Here’s an alternative approach. Rather than using the memorable thing as a password, the memorable thing is part of a process that generates a more random-looking individual in password space.

So, we have something memorable, a word or phrase and then we also remember some method whereby we transform this phrase into a random-looking (unguessable) sequence of characters that we can then use as a password. What properties does this method have to have?

• I need to be able to implement in quickly on any computer I happen to be on
• It needs to be deterministic so that whenever I do the method, I get the same result
• It needs to generate a password of the right length for whatever service I am trying to authenticate with
• It needs to use only characters permitted by the service
• It needs to fulfil the other requirements of the service (at least one uppercase letter or whatever)

One method that satisfies the second and (sort of) the first of these requirements is a standard off-the-shelf hashing algorithm.
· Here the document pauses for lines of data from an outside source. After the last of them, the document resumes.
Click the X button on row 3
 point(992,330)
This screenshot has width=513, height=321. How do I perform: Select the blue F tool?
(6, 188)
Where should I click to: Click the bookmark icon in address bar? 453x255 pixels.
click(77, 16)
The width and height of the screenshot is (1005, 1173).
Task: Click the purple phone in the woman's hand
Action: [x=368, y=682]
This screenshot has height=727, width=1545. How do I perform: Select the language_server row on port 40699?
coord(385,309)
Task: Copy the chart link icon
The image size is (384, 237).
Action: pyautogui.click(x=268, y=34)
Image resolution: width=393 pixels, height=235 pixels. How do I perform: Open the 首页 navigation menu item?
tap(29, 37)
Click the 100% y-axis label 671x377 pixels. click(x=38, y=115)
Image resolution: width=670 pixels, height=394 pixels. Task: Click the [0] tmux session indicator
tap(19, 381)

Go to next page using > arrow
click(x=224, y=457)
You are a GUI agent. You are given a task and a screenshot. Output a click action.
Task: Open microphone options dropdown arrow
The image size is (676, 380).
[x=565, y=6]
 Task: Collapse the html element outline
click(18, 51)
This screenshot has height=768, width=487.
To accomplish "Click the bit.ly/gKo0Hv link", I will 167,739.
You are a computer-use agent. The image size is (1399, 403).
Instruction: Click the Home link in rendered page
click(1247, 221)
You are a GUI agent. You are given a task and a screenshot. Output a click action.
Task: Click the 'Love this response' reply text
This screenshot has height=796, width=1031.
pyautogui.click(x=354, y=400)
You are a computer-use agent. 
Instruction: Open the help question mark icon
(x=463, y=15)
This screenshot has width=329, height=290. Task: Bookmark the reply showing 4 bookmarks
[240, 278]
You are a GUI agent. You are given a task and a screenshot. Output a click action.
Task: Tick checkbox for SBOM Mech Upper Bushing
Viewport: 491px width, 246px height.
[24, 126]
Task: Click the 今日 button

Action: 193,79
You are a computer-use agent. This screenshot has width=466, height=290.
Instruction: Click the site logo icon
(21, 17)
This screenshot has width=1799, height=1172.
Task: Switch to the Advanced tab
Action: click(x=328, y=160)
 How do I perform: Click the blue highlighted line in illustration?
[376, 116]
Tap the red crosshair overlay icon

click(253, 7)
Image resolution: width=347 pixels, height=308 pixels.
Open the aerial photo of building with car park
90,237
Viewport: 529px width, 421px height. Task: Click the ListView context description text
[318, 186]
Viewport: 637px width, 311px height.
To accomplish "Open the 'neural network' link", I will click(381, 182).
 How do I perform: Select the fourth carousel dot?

Hashing algorithms like MD5 and SHA256, for example, are deterministic, and pretty much any computing environment will have the tools to implement the algorithm. For example, I could generate the MD5 hash of my memorable phrase, and use this number, translated into hex as my password:

import hashlib



Rather than print, I could use a module like pyperclip to copy the password to my clipboard, ready to paste into the password box. Nice!

This solution is not, however very good. There’s a number of problems with it. One issue is that this would be longer than many services permit their passwords to be. For example, the MD5 hash of “Password” is: dc647eb65e6711e155375218212b3964. Another issue is that, since it’s a number translated into hex, it only uses the ten digits and the letters a–f. So, again, we’re not exploring a huge area of password-space. And if the service you are using requires an uppercase letter or a punctuation character, then this approach isn’t going to work.

But this gives us something of an idea of where to look. We want to take a variable-length phrase, and translate it into a fixed-length binary number in a deterministic way. Then we want to translate the binary number into a string of characters from some specified alphabet of symbols such that that string is seemingly random. Given our purposes, we needn’t be picky about the cryptographic properties of the hash function we use, and we aren’t too fussy about the statistical properties of the output string. The important thing is that the algorithm is simple enough that you can remember enough about it to reimplement it on a new computer if all your stuff falls in the sea.

So that’s a problem statement. I’m still experimenting with my solution, but I imagine I’ll revisit this topic when I’ve found something I’m happy with.